International Security
- Discipline: International and national security, International relations
- Language: English
- Edited by: Steven E. Miller

Publication details
- History: 1976–present
- Publisher: MIT Press for the Belfer Center for Science and International Affairs (United States)
- Frequency: Quarterly
- Impact factor: 4.135 (2017)

Standard abbreviations
- ISO 4: Int. Secur.

Indexing
- ISSN: 0162-2889 (print) 1531-4804 (web)
- JSTOR: 01622889
- OCLC no.: 44911437

Links
- Journal homepage; Online access; Online archive;

= International Security (journal) =

International Security is a peer-reviewed academic journal in the field of international and national security. It was founded in 1976 and is edited by the Belfer Center for Science and International Affairs at Harvard University and published four times a year by MIT Press, both of Cambridge, Massachusetts. The current editor-in-chief is Steven E. Miller (Harvard).

International Security is among the leading journals in the field of international relations.
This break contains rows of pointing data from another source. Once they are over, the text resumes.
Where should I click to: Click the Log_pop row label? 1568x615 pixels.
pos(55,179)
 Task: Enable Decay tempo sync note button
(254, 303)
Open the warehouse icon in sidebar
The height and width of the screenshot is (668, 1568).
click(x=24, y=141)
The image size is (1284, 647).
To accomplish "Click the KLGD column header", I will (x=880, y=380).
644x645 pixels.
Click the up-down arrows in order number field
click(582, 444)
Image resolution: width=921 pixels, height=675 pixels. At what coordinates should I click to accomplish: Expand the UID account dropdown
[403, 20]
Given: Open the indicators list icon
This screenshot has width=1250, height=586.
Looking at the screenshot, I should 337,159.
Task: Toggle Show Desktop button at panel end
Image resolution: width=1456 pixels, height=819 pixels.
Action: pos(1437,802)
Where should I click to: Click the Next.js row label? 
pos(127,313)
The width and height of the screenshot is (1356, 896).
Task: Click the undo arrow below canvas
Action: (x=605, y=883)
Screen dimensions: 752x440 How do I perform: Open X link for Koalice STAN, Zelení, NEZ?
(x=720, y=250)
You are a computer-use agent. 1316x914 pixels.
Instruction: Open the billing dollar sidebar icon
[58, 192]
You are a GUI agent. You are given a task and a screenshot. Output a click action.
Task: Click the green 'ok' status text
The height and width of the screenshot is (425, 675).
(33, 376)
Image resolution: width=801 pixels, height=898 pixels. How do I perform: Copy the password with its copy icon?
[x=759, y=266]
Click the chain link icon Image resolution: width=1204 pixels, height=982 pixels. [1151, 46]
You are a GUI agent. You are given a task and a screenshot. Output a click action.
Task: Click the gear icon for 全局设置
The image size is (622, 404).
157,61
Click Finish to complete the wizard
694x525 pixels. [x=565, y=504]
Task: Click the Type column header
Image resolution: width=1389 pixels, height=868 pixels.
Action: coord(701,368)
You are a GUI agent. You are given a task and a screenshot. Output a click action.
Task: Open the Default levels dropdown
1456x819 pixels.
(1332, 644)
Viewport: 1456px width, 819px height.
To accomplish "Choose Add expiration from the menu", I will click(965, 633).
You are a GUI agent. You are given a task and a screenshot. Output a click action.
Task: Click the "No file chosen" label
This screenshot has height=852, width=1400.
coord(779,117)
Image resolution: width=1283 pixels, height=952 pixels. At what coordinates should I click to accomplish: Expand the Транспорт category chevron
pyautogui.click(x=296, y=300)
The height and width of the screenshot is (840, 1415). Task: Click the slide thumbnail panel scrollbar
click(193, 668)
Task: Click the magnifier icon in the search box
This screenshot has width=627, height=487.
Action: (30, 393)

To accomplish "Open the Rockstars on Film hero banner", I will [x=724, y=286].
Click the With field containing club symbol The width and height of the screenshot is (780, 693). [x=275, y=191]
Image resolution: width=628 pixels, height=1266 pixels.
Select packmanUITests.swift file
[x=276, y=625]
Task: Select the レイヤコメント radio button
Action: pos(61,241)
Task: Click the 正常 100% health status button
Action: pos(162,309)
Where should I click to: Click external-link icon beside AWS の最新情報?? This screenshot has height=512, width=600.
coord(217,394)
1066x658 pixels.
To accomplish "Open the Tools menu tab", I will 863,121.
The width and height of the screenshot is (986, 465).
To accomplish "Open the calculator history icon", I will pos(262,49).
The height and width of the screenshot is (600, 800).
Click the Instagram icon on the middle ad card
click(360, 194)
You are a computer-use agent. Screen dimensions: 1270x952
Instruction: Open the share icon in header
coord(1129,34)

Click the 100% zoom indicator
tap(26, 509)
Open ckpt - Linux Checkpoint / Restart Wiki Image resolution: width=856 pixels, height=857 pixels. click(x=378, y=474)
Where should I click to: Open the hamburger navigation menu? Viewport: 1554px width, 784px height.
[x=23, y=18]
According to Journal Citation Reports, it has a 2017 impact factor of 4.135, ranking it 2nd out of 85 journals in the category "International Relations". Along with Security Studies, it is among the most prominent journals dedicated to security studies. Articles in International Security tend to deploy qualitative methods, in particular qualitative historical analysis. Articles are also more likely to include policy prescriptions than other leading IR journals.

The first article in International Security was Hedley Bull's "Arms Control and World Order."